Background and objective: Apoptosis of lung epithelial cell is implicated in the pathogenesis of acute lung injury (ALI). To study the protective effect and mechanism of cancer susceptibility candidate 2 (CASC2) on reducing lung epithelial cell apoptosis after LPS inducing acute lung injury in mice. Methods and results: The ALI mice model was performed by intratracheally instilling with lipopolysaccharide (LPS). The CASC2 expression detected by quantitative real-time polymerase chain reaction was significantly decreased in LPS-induced A549 cell and ALI mice model.

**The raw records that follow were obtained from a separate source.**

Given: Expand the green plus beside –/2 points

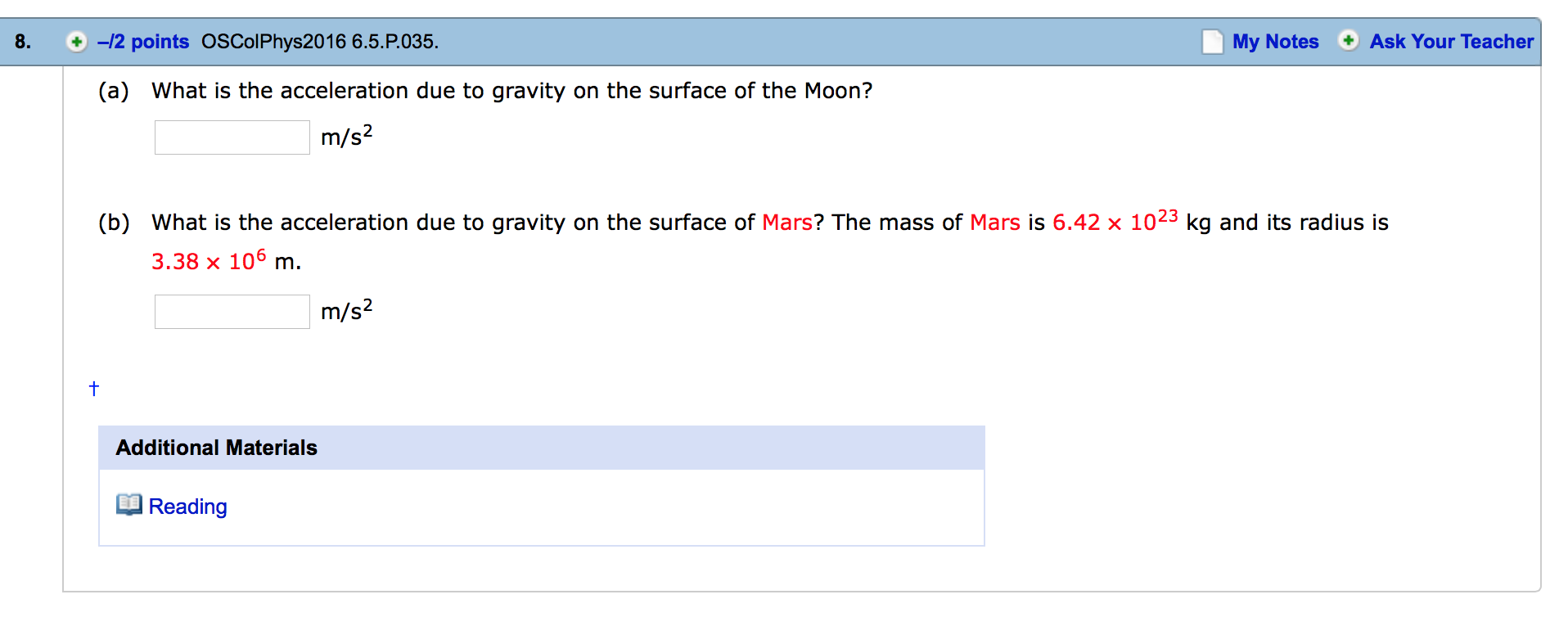Looking at the screenshot, I should [76, 42].
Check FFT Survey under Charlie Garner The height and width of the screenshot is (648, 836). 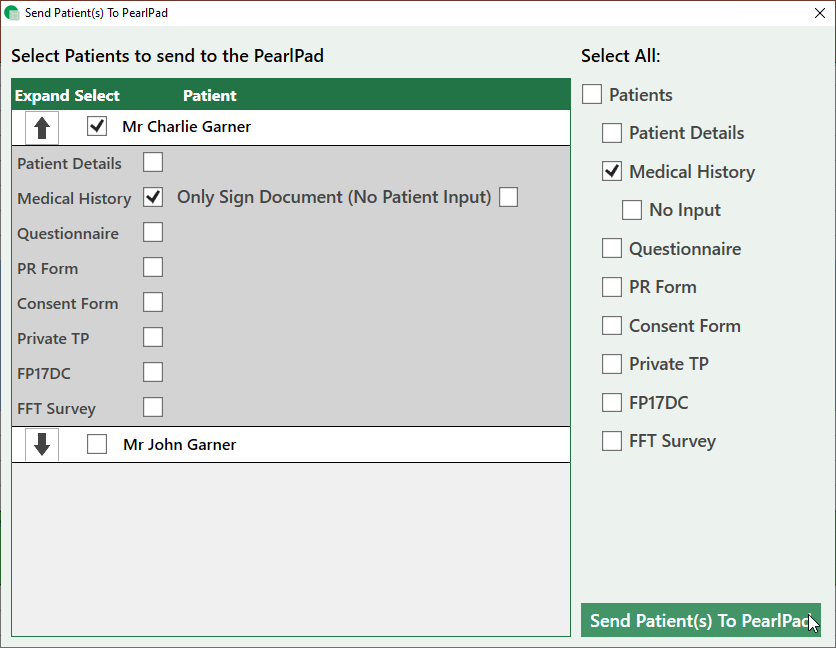click(153, 407)
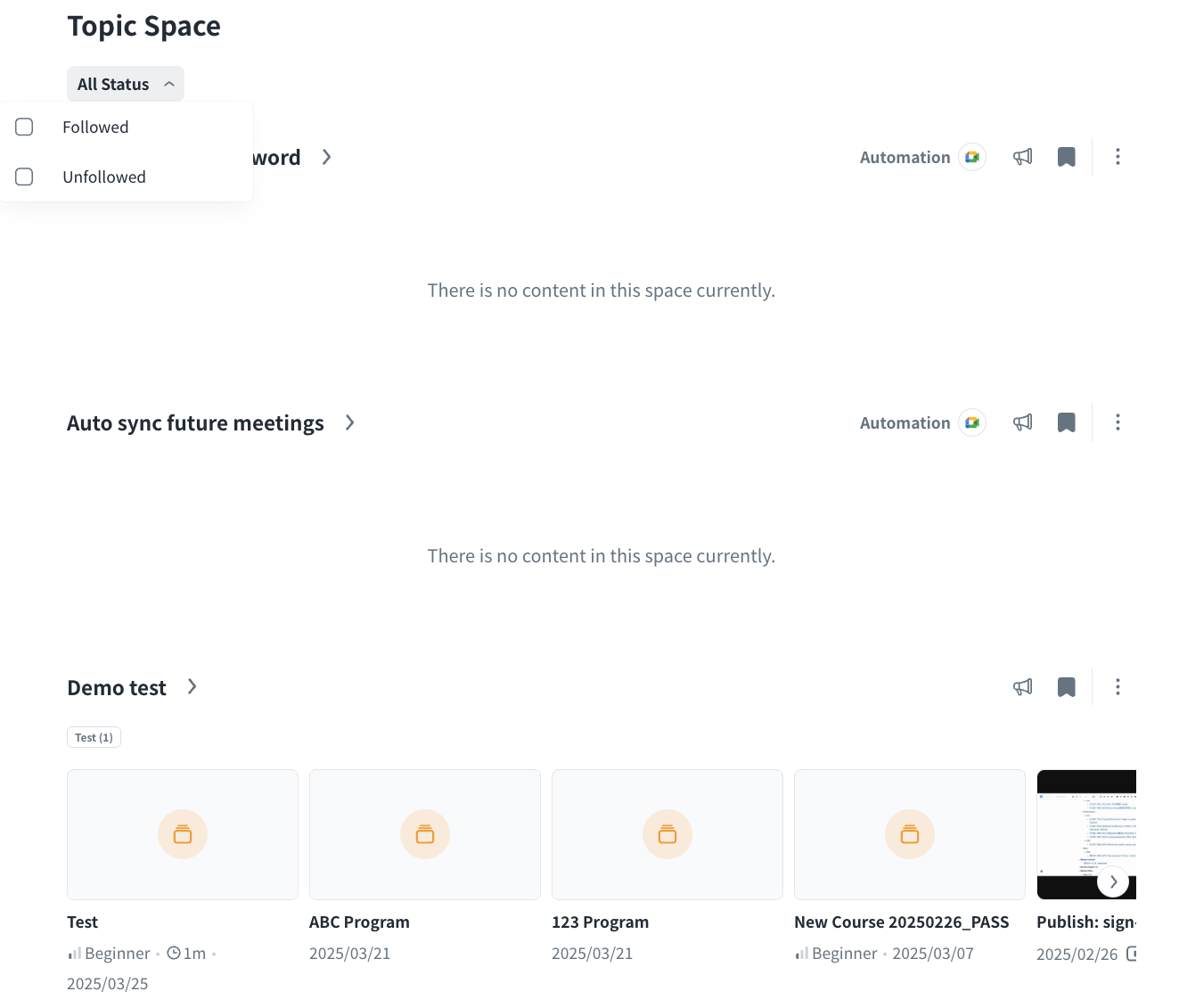Open the Auto sync future meetings title
Viewport: 1179px width, 1008px height.
click(x=195, y=423)
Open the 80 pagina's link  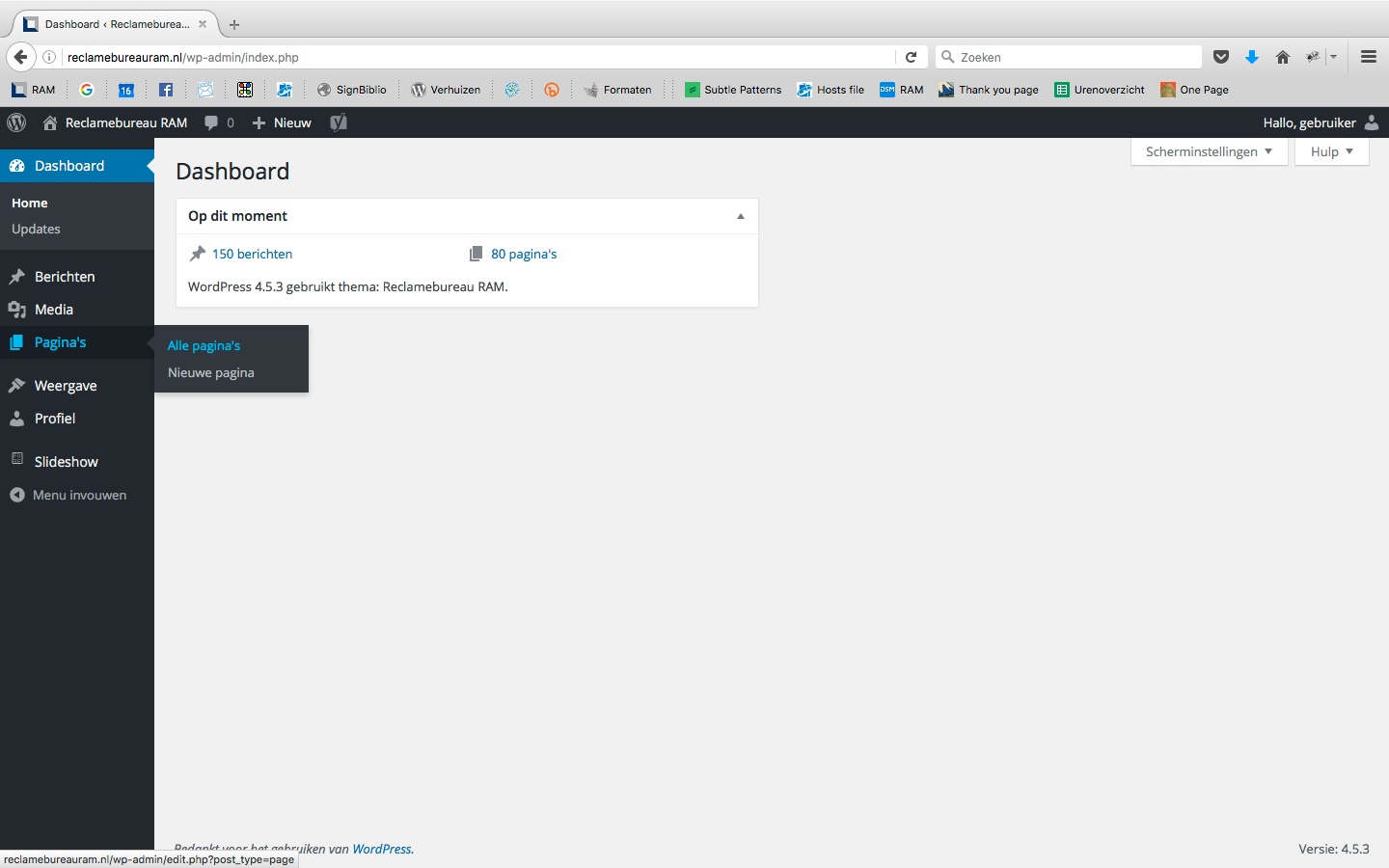524,254
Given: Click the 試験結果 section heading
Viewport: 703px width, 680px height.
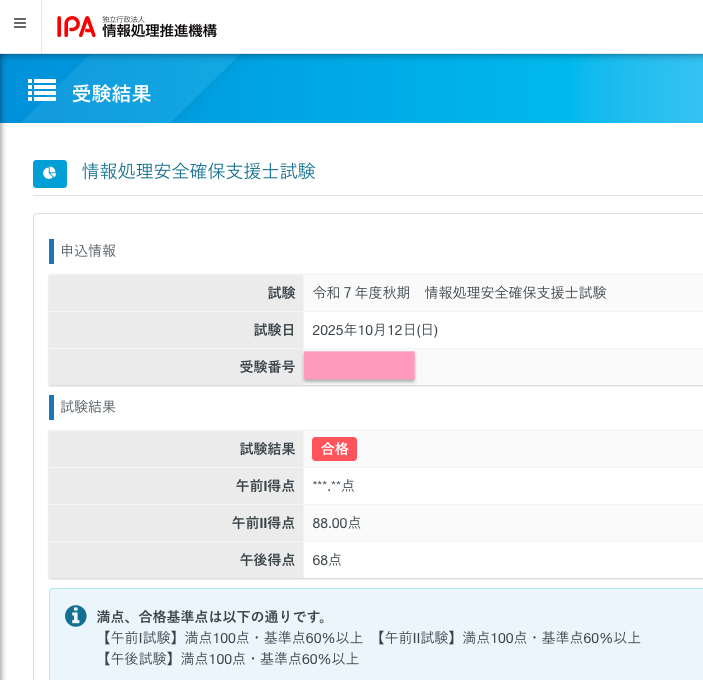Looking at the screenshot, I should [88, 407].
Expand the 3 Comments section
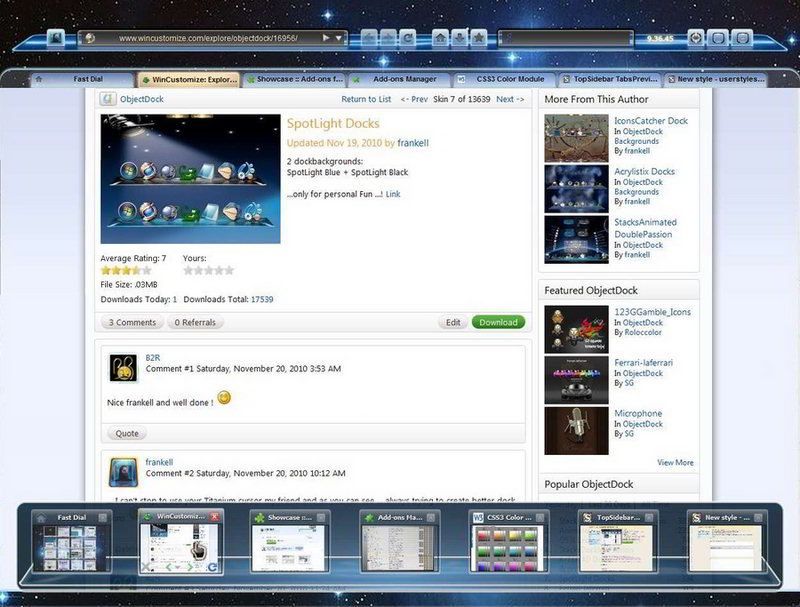The width and height of the screenshot is (800, 607). (x=133, y=322)
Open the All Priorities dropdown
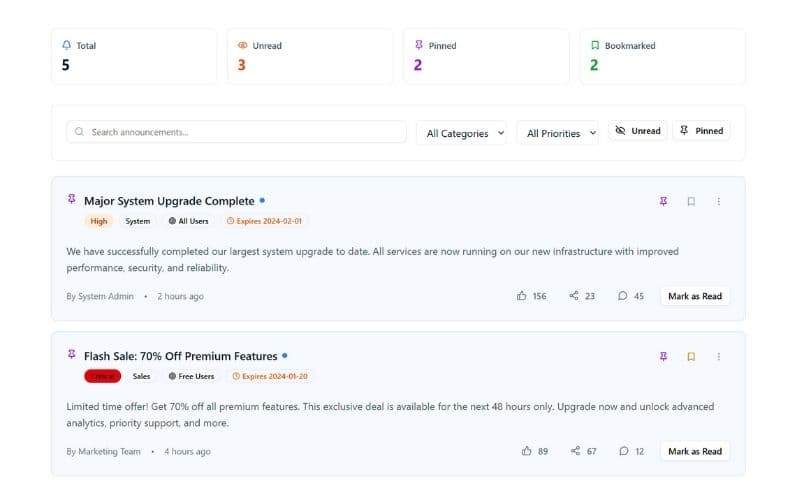The height and width of the screenshot is (500, 800). [x=557, y=133]
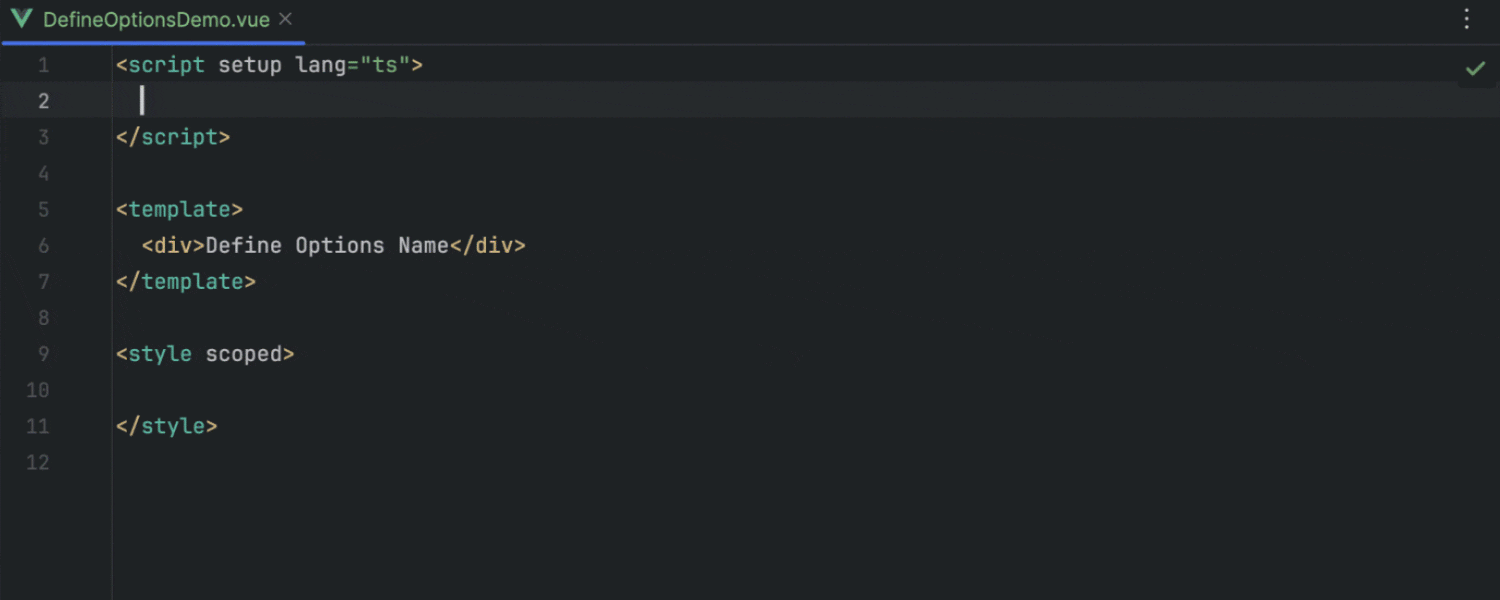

LPS induced A549 cell apoptosis, while transfection with pcDNA-CASC2 reversed the increased cell apoptosis, suggesting overexpression of CASC2 inhibited LPS-induced A549 cell apoptosis. In addition, we found that miR-144-3p expression were opposite to CASC2, while Aquaporin-1 (AQP1) expression was opposite to miR-144-3p in LPS-induced A549 cell and ALI mice model. The RNA immunoprecipitation and RNA pull-down assay demonstrated that CASC2 could function as a miR-144-3p decoy. The luciferase reporter assay revealed that AQP1 was a target of miR-144-3p in A549 cell. And then, further in vitro studied showed that CASC2 controlled AQP1 expression by regulating miR-144-3p, and LPS induced A549 cell apoptosis by regulating CASC2/miR-144-3p/AQP1 axis. At last, after injection with lentivirus-expressing CASC2 or control lentivirus, the mice were intratracheally instilled with LPS. Comparing to the mice injected with pcDNA, the mice injected with pcDNA-CASC2 had a significantly reduced lung wet-dry weight ratio. Conclusions: Long non-coding RNA CASC2 improved acute lung injury by regulating miR-144-3p/AQP1 axis to reduce lung epithelial cell apoptosis.